Феликс чуточку склонил голову и отступил – конечно, недостаточно, чтобы избавить меня от звериного желания заточить когти, но приемлемо – я передумал бросаться на него сразу же. Позже. Страх плотно засел в мыслях, превращаясь в гноящуюся рану – я боялся произнести вслух «её нет». Крошечный шанс, мизерная вероятность существовали, и я цеплялся за каждую из них. Пока всё оставалось на уровне мыслей и эмоций, начинающаяся агония казалась терпимой. Я мог себя контролировать. Отчасти.

Её у меня отняли.

Я задеревенел, впитывая тончайший след – напоминание! – медового аромата; он таял, перепутываясь с прочими запахами, пачкался в них. Реакция на боль обычная – чуть опустились плечи да по телу пробежала дрожь. Я привык выносить многое, но к такому оказался совершенно не готов.

Время сотрёт любое напоминание о ней.

Отчаянье было столь сильным, что я не видел ничего вокруг себя; в ярость приводили нарисованные воображением картины – я в красках представлял, как над ней измываются. Моё сознание превратилось в пульсирующий сгусток ярости и злобы. Я лишь не мог определиться с объектом своей ненависти. Пожалуй, начинать следовало с себя.

Минуты, словно кошки, крались за спиной; я отступил в более густую тень и поправил перчатки. Я не был склонен к опрометчивым поступкам; боль принуждала мечтать: о расправе во имя мести, об увечьях, наносимых мной, о криках и мольбах врагов… Мысли сочились, истекали кровью. Я не думал о будущем – его больше не существовало. Уголок губ дёрнулся – мне почудился слабый отклик, едва осязаемое колебание. Безусловно, иллюзия, за которую я тут же зацепился с яростной силой безнадёжно тонущего. Я слушал этот призрачный голос, запутывался в несуществующих связях…

Людей в переулке стало больше. Мгновенно.

Я среагировал бездумно, едва ли потревожив движением жаркое марево воздуха. Аромат крови, знакомый и незнакомый, замаранный мускусным оттенком, отнюдь не вскружил голову – он впился в горло, отозвался погребальным звоном в ушах. Под пальцами – кости, хрупкие, будто полые; ломать их – одно удовольствие. Я не выдрал рыжему уродцу чёрных крыльев, но разорвал сухожилия – этого хватило, чтобы он разжал руки. От его истошного короткого воя заложило уши. Он умолк быстро и так же быстро перестал сопротивляться.

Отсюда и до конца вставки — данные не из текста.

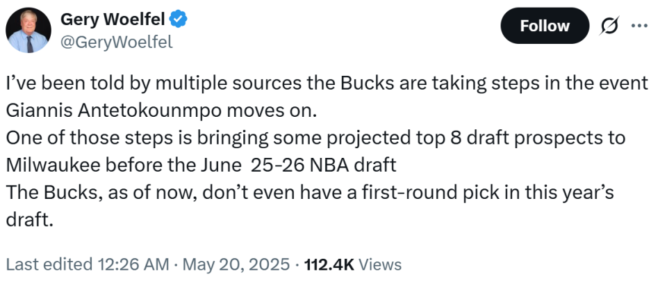Open the three-dot more options menu
Image resolution: width=667 pixels, height=281 pixels.
tap(639, 26)

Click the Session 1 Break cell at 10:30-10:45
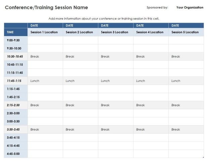(x=45, y=56)
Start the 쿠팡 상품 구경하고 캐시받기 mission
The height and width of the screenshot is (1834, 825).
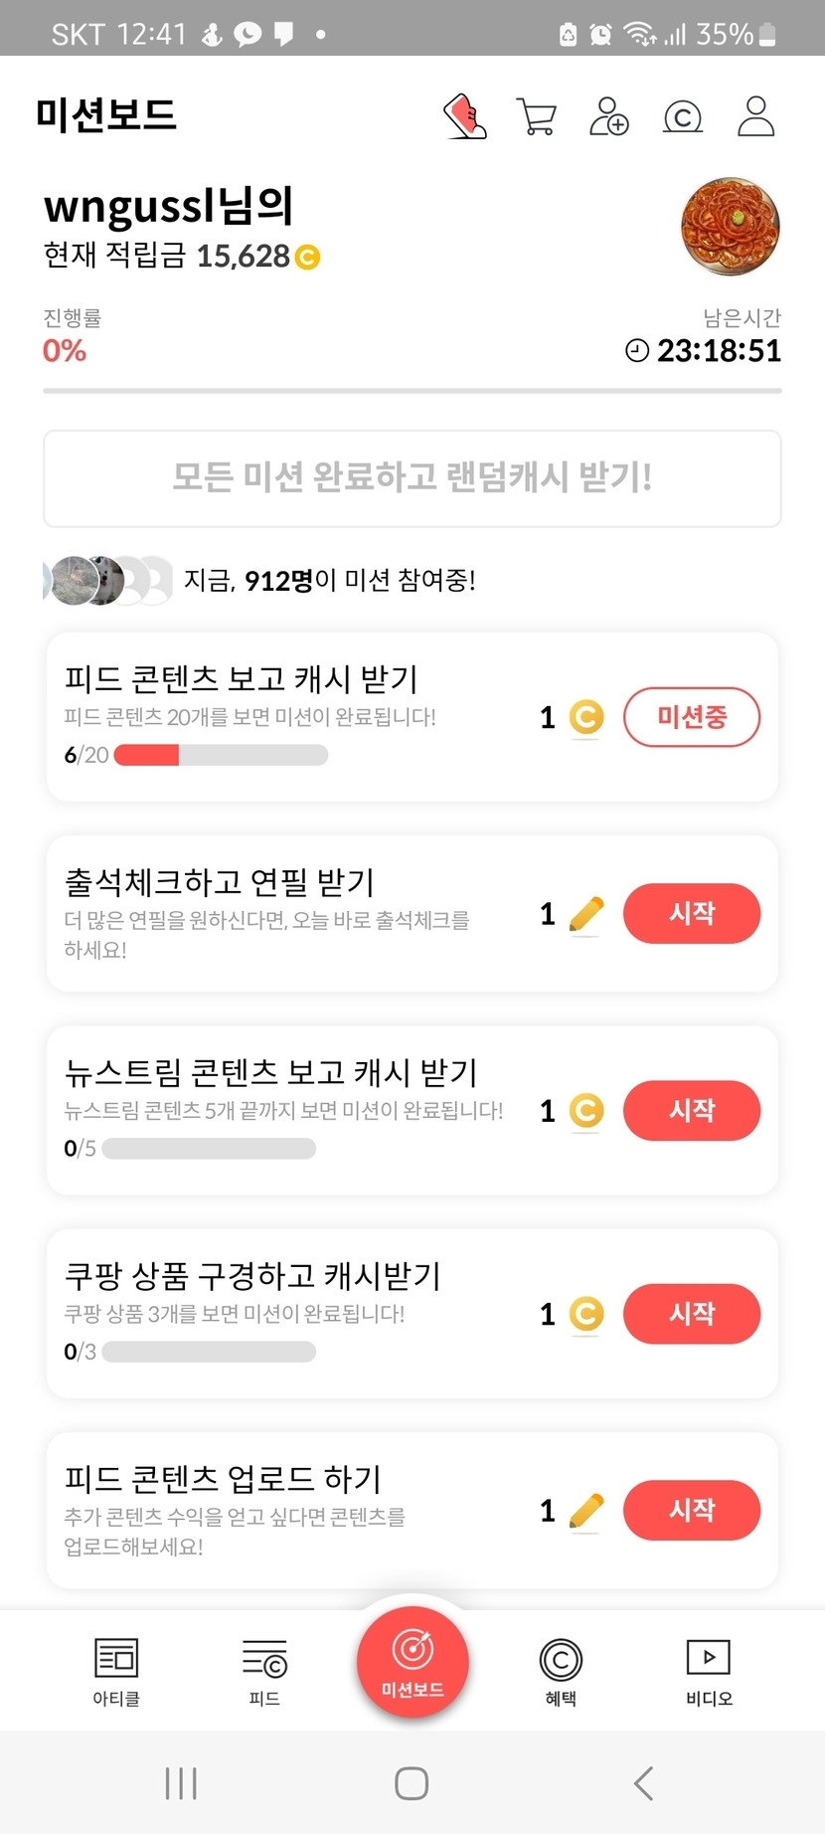click(692, 1313)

Низкий вибрирующий горловой звук, который вырывался из глотки, не являлся рычанием в полной мере – скорее был отражением жажды смерти. Если бы Линнет не нуждалась в моей помощи, если бы я нашёл в себе силы отойти от неё… Но мне казалось – стоит оставить её, и она вновь исчезнет.

– Живым, Деметрий.
– Знаю. Помню.
Пытаюсь не забывать. Зашипел.

Линнет смотрела на меня и не узнавала; когда же её мутный, блестящий взгляд сфокусировался на мне, она отшатнулась и чуть не упала. Она не ухватилась за мою руку и не позволила к себе даже прикоснуться. Ей стоило немалых сил выдавить из себя «Не трогай меня». При каждом слове и выдохе на бледных разбитых губах вздувались кровавые пузыри. Я мог заставить, если бы мне не внушало такого страха её состояние. Она была жива до сих пор из-за одного упрямства. Я всё ещё едва-едва ощущал её, и страх вновь потерять набатом зазвучал в каждой мысли. Тот особый страх, что заставит без раздумий убивать и сражаться за неё.

Я не потеряю её больше.
Она была рядом. Не я один видел её. Мне следовало радоваться, однако радости я не испытывал.
Приговор не станут откладывать.

– Ты замёрзла, пташка, позволь…
– Твоей помощи я не приму, – Линнет замотала головой. Её взгляд упёрся в порядком потрёпанного нефилима, побледневшего до такой степени, что можно было увидеть все, даже самые бледные веснушки на безупречной, как флорентийский фарфор, коже. Феликс держал его крепко. Сильнее бы. – Мы должны вернуться. Пожалуйста, Генри, там мой брат.

Генри дали возможность говорить. Необходимость – пока Линнет сосредоточена на нём, я смогу увести её подальше от случайных взглядов. Её раны требовали внимания.

– Он мёртв, пойми ты это! Мёртв!

Он уже убеждал её в этом. Не раз. Отчаянье и страх не были напускными.

Я щёлкнул челюстями. Линнет вздрогнула и сжалась, будто её ударили. Слишком много крови на ней, слишком много увечий – когтями разодрано бедро, отчего вместе с тканью провисал хороший кусок кожи, повреждена шея, артерии и изломано многое внутри; я не прочь был заставить умереть Виолетт ещё раз. Лицо Линнет приняло обиженно-жалобное выражение. Слипшиеся иглы ресниц, перепачканные в свернувшейся крови пальцы, отсыревшая одежда…

– Ты мне лжёшь.

– Ты пела мёртвому, herzchen. Мне жаль, правда… – Генри говорил мягко, сладко и ласково, явно стараясь дозваться до её сознания, мутного от пережитого. То, что ему не следовало вовсе открывать рта, я понял запоздало. Её глаза стали напоминать стекляшки.

Боль пришла из ниоткуда, хлестанула солёным бичом по изодранной коже. Линнет вздохнула (или же всхлипнула?), повторяя лишь одно – «Ты лжёшь, лжёшь, лжёшь…», замотала головой и зажала уши. Он к ней потянулся, пытался что-то сказать, но не успел – она не желала слушать. Генри, захрипел и побледнел; он был более живым и, значит, уязвимее пьющих кровь, отчего его тело реагировала сильнее. Линнет была источником той силы, что собиралась вокруг подобно грозовому облаку и текла по жилам раскалённым металлом. Боль была ощутимой, осязаемой, дышащей.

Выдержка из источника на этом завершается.